Assassiné
Le 8 avril 217, l’empereur Caracalla était assassiné à Carrhes en Mésopotamie.
Comment cet Empereur né à Lugdunum le 4 avril 188 avait-il accédé au pouvoir ?
Après l’assassinat de l’empereur Commode le 31 décembre 192, une guerre civile opposant quatre prétendants s’était ensuivie qui s’était achevée le 19 février 197 avec à la victoire à Lugdunum de Septime Sévère contre Clodius Albinus. Général d’origine libyenne, Sévère avait ensuite rétabli l’ordre par des campagnes musclées, apportant une stabilité bienvenue à l’Empire.
Bien que souvent présenté comme le fondateur de la dynastie des Sévère, Septime Sévère s’était en réalité rattaché aux Antonins en se faisant adopter symboliquement par Marc Aurèle après sa mort pour légitimer son règne et tenter d’assurer une continuité à sa lignée.
Ses deux fils, Caracalla et Geta, nés à un an d’intervalle, étaient destinés à lui succéder mais ils s’avérèrent très différents. Caracalla, passionné de guerre, était impulsif et pieux. Geta, plus calme, préférait les arts et la littérature. Malheureusement, une haine profonde les opposait. Pour éviter une guerre de succession, Septime Sévère les nomma tous deux Auguste (futurs empereurs).

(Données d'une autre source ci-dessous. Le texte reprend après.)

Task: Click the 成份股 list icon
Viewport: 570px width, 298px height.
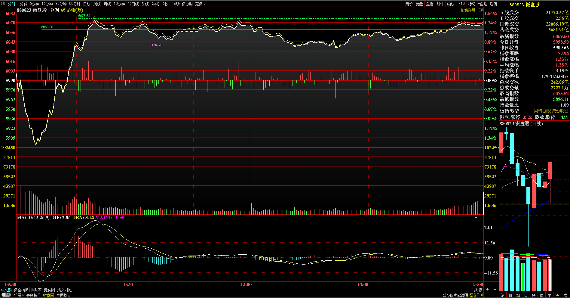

Leur cohabitation fut difficile du vivant de leur père. En février 211, Septime Sévère mourut à York pendant une campagne contre les Calédoniens en Bretagne (Écosse actuelle). À 22 et 23 ans, les frères devinrent co-empereurs et héritèrent d’un empire immense… mais leur rivalité entrava rapidement leur gouvernance commune. Malgré les efforts de leur mère Julia Domna pour préserver l’unité familiale, la haine l’emporta.
En décembre 211, peu après le décès de leur père, Caracalla, rongé par la paranoïa, soupçonna Geta de comploter contre lui. Il invita son frère chez leur mère, prétextant une réconciliation. Geta s’y rendit sans protection. Dès son arrivée, des hommes de Caracalla surgirent et le tuèrent devant Julia Domna, horrifiée. Caracalla devint alors l’unique empereur.
Pour se justifier, il se précipita chez les prétoriens, affirmant avoir agi en légitime défense. Au Sénat, il évoqua Romulus, qui avait tué Remus pour fonder Rome. Il usa de menaces, de purges et de corruption pour faire taire les oppositions. Il ira plus loin en condamnant Geta à la damnatio memoriae : son nom fut effacé des archives, ses statues détruites, son existence rayée de l’histoire. D’abord effondrée Julia Domna joua par la suite un rôle important auprès de son fils et devint très influente à Rome.
Paranoïque en même temps que très porté sur la religion, Caracalla construisit des édifices grandioses pour son peuple, comme les fameux thermes de luxe qui pouvaient accueillir jusqu’à 1 600 baigneurs. Il a entamé des réformes militaires et ouvert l’accès au rang équestre à tous.
Son règne fut marqué par un édit révolutionnaire en 212 : l’octroi de la citoyenneté romaine à tous les habitants de l’Empire. Auparavant, ce statut prisé s’obtenait principalement par une carrière militaire. Cette loi égalitaire eut des effets inattendus en réduisant progressivement l’attrait de l’armée pour les citoyens.
Caracalla obtint le soutien de l’armée en augmentant la solde des militaires et leurs privilèges juridiques mais les finances de l’État s’épuisèrent et la pression fiscale augmenta. Il perdit progressivement le soutien de l’élite et du peuple. Les purges vis-à-vis des partisans de Geta et les massacres, comme celui d’Alexandrie en 215, lui valurent une réputation de tyran. Les ambitions s’éveillèrent au sommet du pouvoir.
Tout bascula le 8 avril 217 quand Caracalla, en campagne en Mésopotamie, s’arrêta près de Carrhes pour visiter le temple du dieu Lune. Sur le chemin, il s’isola avec un prétorien du nom de Martialis pour satisfaire un besoin naturel. C’est alors que Martialis, sur ordre de Macrin, un préfet du prétoire, poignarda Caracalla. L’empereur mourru sur le coup à 29 ans.
Macrin s’empara du pouvoir, mais son règne fut bref. Menés par Héliogabale, un jeune cousin de Caracalla, les partisans des Sévère le renversèrent un an plus tard.